Rushdie will return to London following attack

Salman Rushdie (Salman Rushdie)

London can look forward to the return of Salman Rushdie. The author lost the use of his left eye after being stabbed on stage in New York last year, and now tells the New Yorker he hopes to be in the capital for his play about Helen of Troy, set to open next year. “I just think, bop till you drop,” he says. He’s been watching TV, and doesn’t like Harry and Meghan’s Netflix show, calling it “crap television”.
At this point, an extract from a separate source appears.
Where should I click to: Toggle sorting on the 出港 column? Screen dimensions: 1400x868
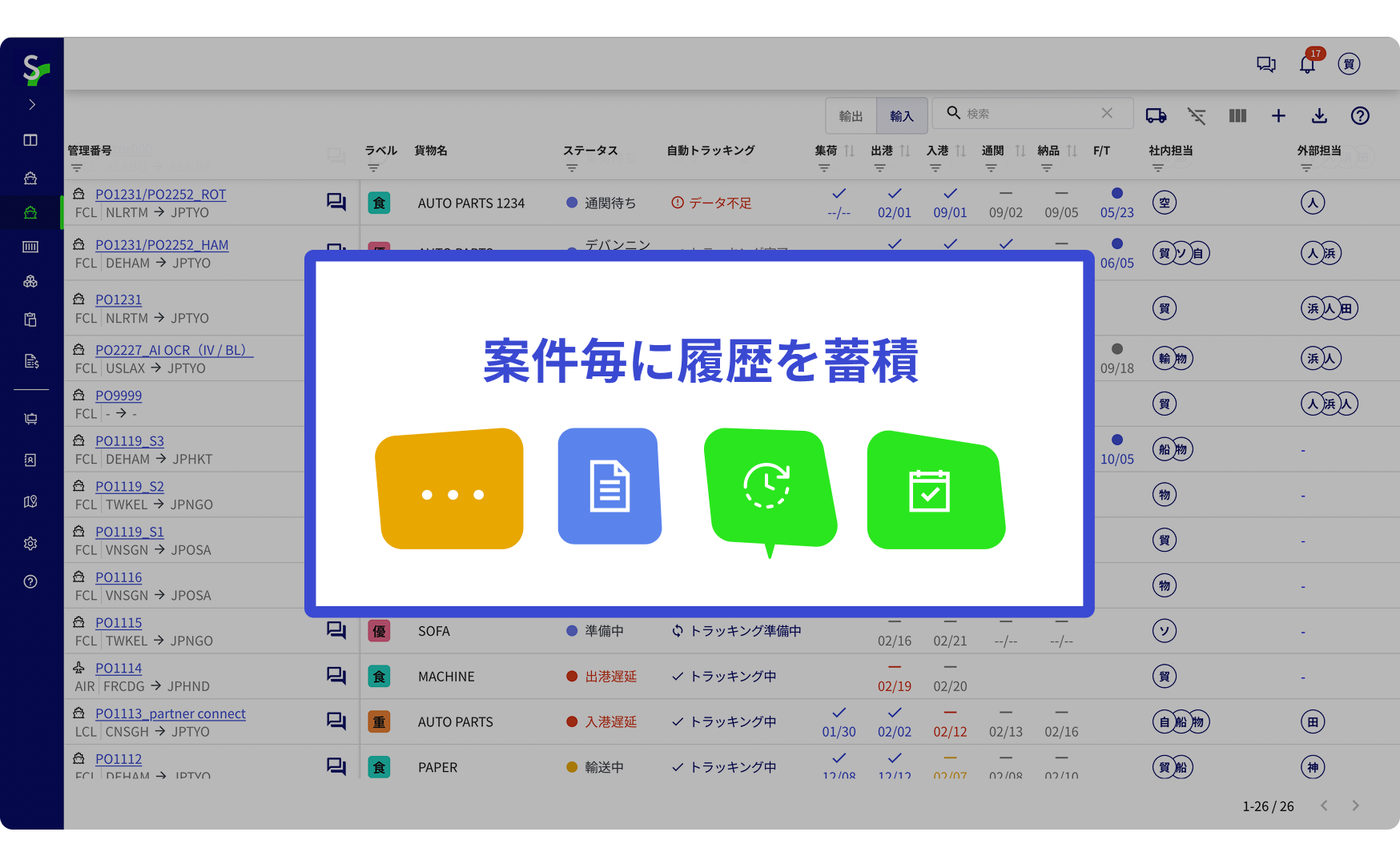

Blackford’s love/hate relationship with Boris

Ian Blackford led the SNP in Westminter until earlier this year, asking questions at PMQs, and says Boris Johnson was the toughest of the four PMs he faced. “He’s a despicable character. We were not friends,” Blackford said at a Political Party podcast event last night. “But... you had to try and beat him at his own game. I had respect for that. Boris saw everyone as the enemy.” Talk about giving a backhanded compliment.

Last night in town

Raymond Blanc will miss making food for the Queen at the first Ascot since her death last year, but he still hopes it will be the “greatest we have had in a long time,” the chef said at last night’s launch at Carousel’s. Lady Mary Charteris and models Sarah Ann Macklin, Sabrina Percy and Rosie Tapner went too. Himesh Patel, Hugh Bonneville and Jodie Whittaker wore Mr Men shirts for Comic Relief.